Pengembangan Ilmu Pengetahuan.

Al-Mansur menunjukkan minat dan perhatian yang besar terhadap pengembangan


ilmu pengetahuan. Penyalinan literatur Iran dan Irak, Grik serta Siryani dilakukan secara
besar-besaran. Dia mendorong usaha-usaha menterjemahkan buku-buku pengetahuan dari
kebudayaan asing ke bahasa Arab, agar dikaji orang-orang Islam. Perguruan tinggi ketabiban
di Jundishapur yang dibangun oleh Khosru Anushirwan (351-579 M, Kaisar Persia)

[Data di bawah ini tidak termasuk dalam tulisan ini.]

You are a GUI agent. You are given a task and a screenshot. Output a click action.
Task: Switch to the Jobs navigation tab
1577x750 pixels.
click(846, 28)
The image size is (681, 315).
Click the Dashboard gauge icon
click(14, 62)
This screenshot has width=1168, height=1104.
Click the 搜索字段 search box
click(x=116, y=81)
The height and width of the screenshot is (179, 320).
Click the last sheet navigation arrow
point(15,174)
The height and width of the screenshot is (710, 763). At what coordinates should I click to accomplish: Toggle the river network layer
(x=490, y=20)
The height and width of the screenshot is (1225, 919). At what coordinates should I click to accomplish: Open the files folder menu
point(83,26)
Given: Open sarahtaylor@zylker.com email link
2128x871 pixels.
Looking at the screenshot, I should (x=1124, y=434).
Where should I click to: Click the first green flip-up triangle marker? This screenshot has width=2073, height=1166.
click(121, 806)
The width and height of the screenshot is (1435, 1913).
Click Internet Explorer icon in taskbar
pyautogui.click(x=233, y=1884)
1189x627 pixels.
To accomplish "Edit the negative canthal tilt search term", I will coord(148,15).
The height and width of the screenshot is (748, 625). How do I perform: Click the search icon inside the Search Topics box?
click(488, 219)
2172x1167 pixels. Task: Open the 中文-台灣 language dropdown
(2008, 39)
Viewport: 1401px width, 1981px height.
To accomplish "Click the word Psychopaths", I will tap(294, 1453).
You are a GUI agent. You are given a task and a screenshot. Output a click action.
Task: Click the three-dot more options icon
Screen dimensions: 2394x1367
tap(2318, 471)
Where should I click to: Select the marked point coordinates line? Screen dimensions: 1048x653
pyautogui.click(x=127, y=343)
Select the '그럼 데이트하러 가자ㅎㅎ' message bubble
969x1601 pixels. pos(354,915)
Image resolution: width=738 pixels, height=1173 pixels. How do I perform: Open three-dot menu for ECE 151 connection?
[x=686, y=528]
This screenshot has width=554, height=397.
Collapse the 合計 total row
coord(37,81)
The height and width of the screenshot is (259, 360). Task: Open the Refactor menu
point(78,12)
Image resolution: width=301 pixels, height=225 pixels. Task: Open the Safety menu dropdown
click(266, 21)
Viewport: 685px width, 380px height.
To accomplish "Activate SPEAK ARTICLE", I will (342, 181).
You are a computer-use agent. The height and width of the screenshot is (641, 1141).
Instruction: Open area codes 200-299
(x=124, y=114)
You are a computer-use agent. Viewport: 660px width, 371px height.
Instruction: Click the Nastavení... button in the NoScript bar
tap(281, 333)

dihidupkan kembali dengan tenaga-tenaga pengajar dari tabib-tabib Grik dan Roma yang
menjadi tawanan perang. Al-Mansur juga mendirikan sebuah perguruan tinggi sebagai
gudang pengetahuan diberi nama “Baitul Hikmah”. Usahanya itu telah menjadikan kota
Baghdad sebagai kiblat ilmu pengetahuan dan peradaban Islam. Ia mengajak banyak ulama
dan para ahli dari berbagai daerah untuk datang dan tinggal di Baghdad. Ia merandorong
pembukuan ilmu agama, seperti fiqh, tafsir, tauhid, Hadits dan ilmu lain seperti bahasa dan
ilmu sastra. Pada masanya lahir juga para pujangga, pengarang dan penterjemah yang hebat,
termasuk Ibnu Muqaffak yang menterjemahkan buku Khalilah dan Dimnah dari bahasa Parsi.
Demikianlah sahabat bacaan madani ulasan tentang sejarah dan biografi singkat Singkat
Khalifah Abu Ja’far Al-Mansur Pendiri Kota Baghdad. Khalifah Abu Ja’far Al-Mansur
memiliki kepribadian kuat, tegas, berani, cerdas, dan otak cemerlang.